Por fim, a mulher calou-se e, amparada pelo homem que a acompanhava, desapareceu, virando a esquina. Tudo termina com o regresso do silêncio, mas diferente: "opaco e sinistro", informado do drama que o invadiu, tornando tudo também diferente.

E, nessa Joana que, então, "atravess[a] como estrangeira a sua casa" (p. 55), creio reconhecer-me eu, leitora, a reler agora o texto, a reinterpretá-lo em função do que evoquei: a paisagem textual alterou-se sob o impacto da de Munch e alterar-se-á para mim sempre que eu for capaz de novas associações...

 

(1) Sobre a pregnância semântica do centro , cf. . Rudolf Arnheim. O Poder do Centro, Lisboa, Edições 70, 1990.

(2) É quase irresistível a evocação de uma passagem do diário de Munch que faz lembrar a cena do quadro:

"Eu estava a passear cá fora com dois amigos e o Sol começava a pôr-se - de repente o céu ficou vermelho, cor de sangue -. Eu parei, sentia-me exausto a apoiei-me a uma cerca - havia sangue e línguas de fogo por cima do fiorde azul-escuro e da cidade - os meus amigos continuaram a andar e eu ali fiquei, em pé, a tremer de medo - e senti um grito infindável a atravessar a Natureza ." . (cit. por Ulrich Bischoff. Munch , Lisboa, Taschen, s.d., p. 53, sublinhados meus)

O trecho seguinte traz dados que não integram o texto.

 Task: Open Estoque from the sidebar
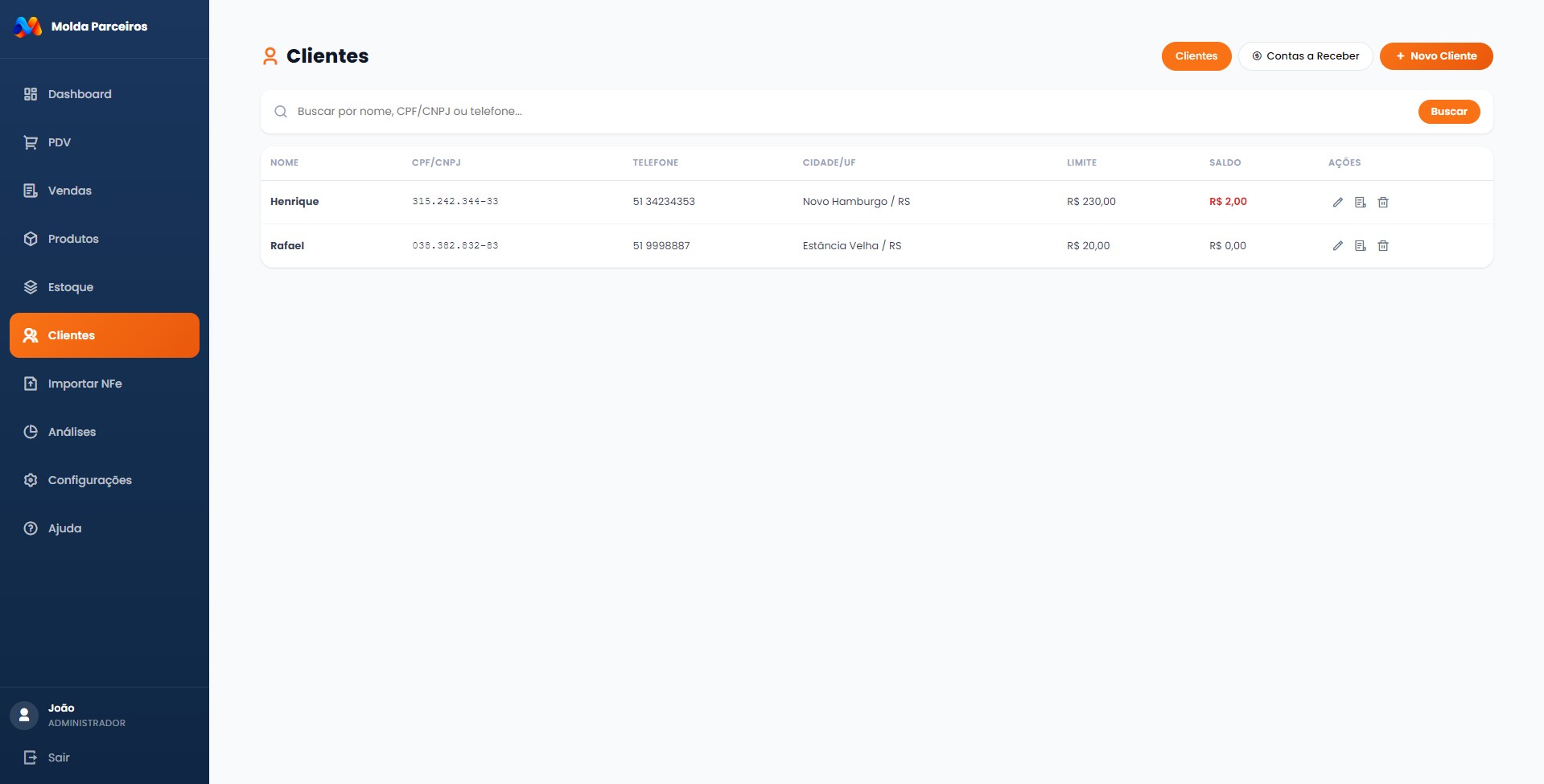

As descrições de Sophia e de Munch assemelham-se de modo incontornável: "Um longo grito agudo, desmedido. Um grito que atravessava as paredes, as portas, a sala, os ramos do cedro." (p.51) faz ecoar "um grito infindável a atravessar a Natureza".

(3) Referir-me-ei ao quadro de 1893, do qual existem múltiplas versões.